Hackers don't know what to do when they access the operational technology level of power grid SCADA systems.
That was the conclusion of a talk given by Dewan Chowdhury, chief executive officer of MalCrawler, a Washington DC based cyber-security consultancy.
Chowdhury told the audience at the 4SICS Summit in Stockholm, Sweden, today about his experiences of setting up power grid honeypots to lure hackers and then allow them to operate unhindered in an environment built to emulate the control system for a working power station.
In this respect, his talk echoed comments made by FBI officials at the GridSecCon conference in Philadelphia, USA.
Chowdhury said that there is some truth to the scare stories that government and the media tell about terrorists and nation states wanting to hack power systems.
“Power is the mother of all critical infrastructure,” he said. “Financial systems are useless without power as are telecoms and water treatment facilities… and they are the most targeted systems by cyber-attackers.”
His research was borne of curiosity about what real-life hackers do when they manage to breach the perimeter defences of a power company. “Let's create the nightmare scenario, let's put some of the baddest hackers in the world, some of the cleverest APT groups out there, put some of the worst crimeware and malware out there and see how they react to our honeypot.”
His company created a honeypot to emulate the energy management system (EMS) which he describes as the “heart and soul” of the SCADA within electrical utility companies.

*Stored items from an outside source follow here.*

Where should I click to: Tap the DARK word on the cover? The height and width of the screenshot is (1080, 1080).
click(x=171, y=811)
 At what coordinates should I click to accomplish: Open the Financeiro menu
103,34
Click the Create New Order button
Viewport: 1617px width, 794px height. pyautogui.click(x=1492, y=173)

It was built so attackers could shut down substations and would show them a realistic graphical user interface (GUI).
He went as far as researching real networks and using the names of generators, substations and other network assets on the GUI to fool even the most savvy attackers.

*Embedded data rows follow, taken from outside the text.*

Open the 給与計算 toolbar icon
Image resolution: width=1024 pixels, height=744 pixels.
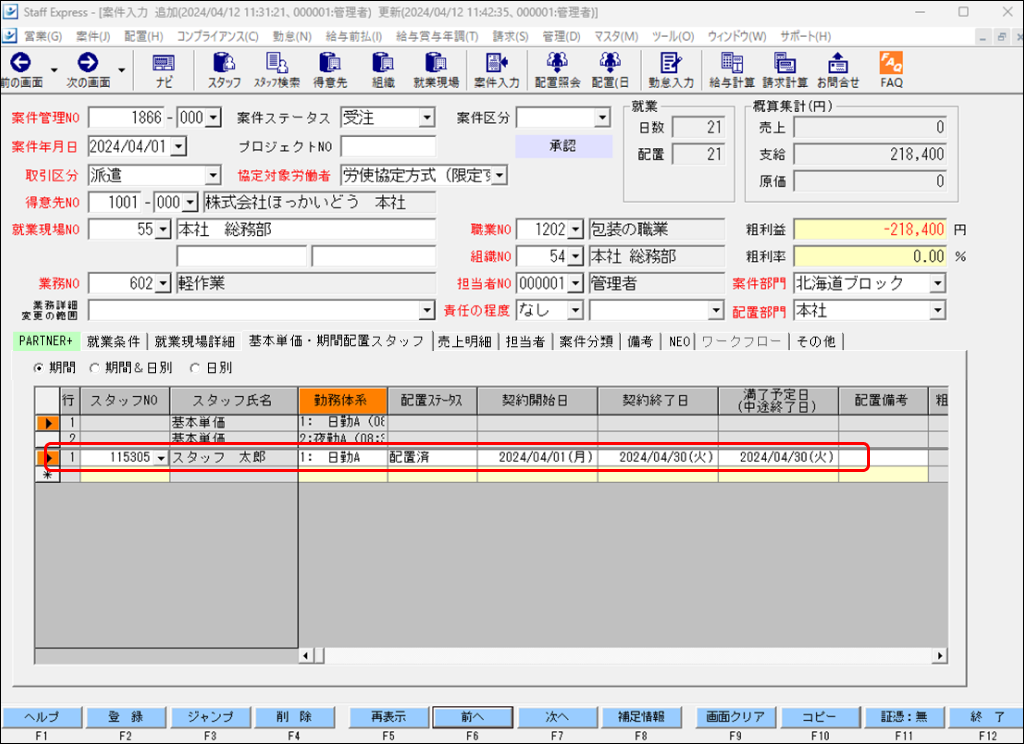[x=731, y=69]
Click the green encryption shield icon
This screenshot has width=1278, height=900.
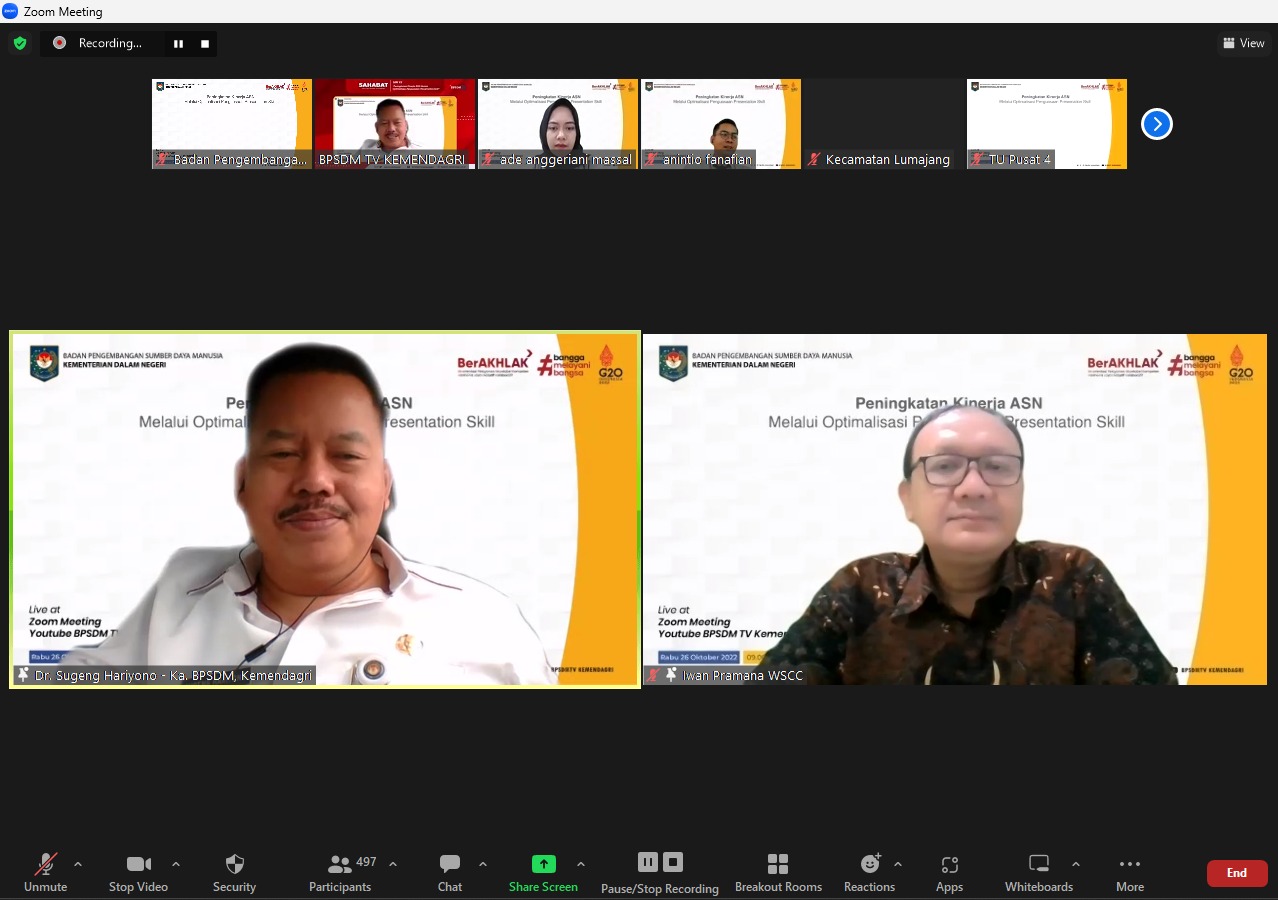[x=20, y=43]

He tested a number of scenarios:
- The fake electrical substation with unsecured wireless connection
- Misconfigured firewall allowing access to OT side of the company from the corporate IT network
- Planting and opening up malware samples (eg, APTs and crimeware) on the honeypot network.
No one responded to the unsecured wireless connection apart from some teenagers looking for free Wi-Fi networks, he said.
The pivot from IT to OT met with disappointing results, he said. Most of the hackers that ended up on the OT side didn't know what they were doing.
The malware angle yielded almost immediate results.
They got interest from an estimated 40 APTs but the level of interest the APTs took in the honeypot depended on the identity that the honeypot had been given.
“The Chinese for instance have several dozen APT groups which are specifically pinpointed to look for certain groups,” he said, with separate groups dedicated to hacking Taiwan, South Korea and the Philippines.
“You have to understand this element when you start creating the honeypot so they feel comfortable, like this is very interesting I'll go for it or they'll know straight away there's something wrong,” he said.
The environment was made to be as hackable as possible, running Active Directory and LM Hash and only using passwords of less than 14 characters. A flat subnet structure was used to make it easy to explore everything.
To make his honeypots more credible, he submitted fictitious network specifications to US state regulators which the hackers would be able to access because they are public documents. The documentation would then corroborate the data about the networks which the attackers were finding in the honeypot.
Inexplicably, when the APT hackers got down to the OT side of things, they almost never took any action against the network.
“They accessed the network but not one of them dared when they got down to the OT side to even move the mouse,” Chowdhury said. “Maybe they were spooked. We knew they were on the GUI, but none of them touched it. Didn't even move the mouse around. It's one of those mysteries.”
He added: “Why they didn't do anything on the OT remains a mystery but it may have to do with agreements among nations not to take propitious action against each other.”
Speaking to SCMagazineUK.com after his presentation, Chowdhury told us: “The people that governments and national security figureheads say will cripple the grid, when we gave them access to the ‘grid', they did nothing. It's interesting to see that we have seen IP [intellectual property] being stolen non-stop, but when it comes to disruptions we don't see it. We have not seen the Chinese, Russians or Indians cross that line. But there's still a lot of interest in how the grid operates.”
He added that most of these attacks against the grid remain theoretical in western countries but in the Middle East, cyber-warfare is very real.
“It's weaponised. It's more theoretical in the West but in the Middle East it's actually taking place. We have done incident response in oil refineries, electrical substations in that part of the world. There is actual information warfare going on,” he said.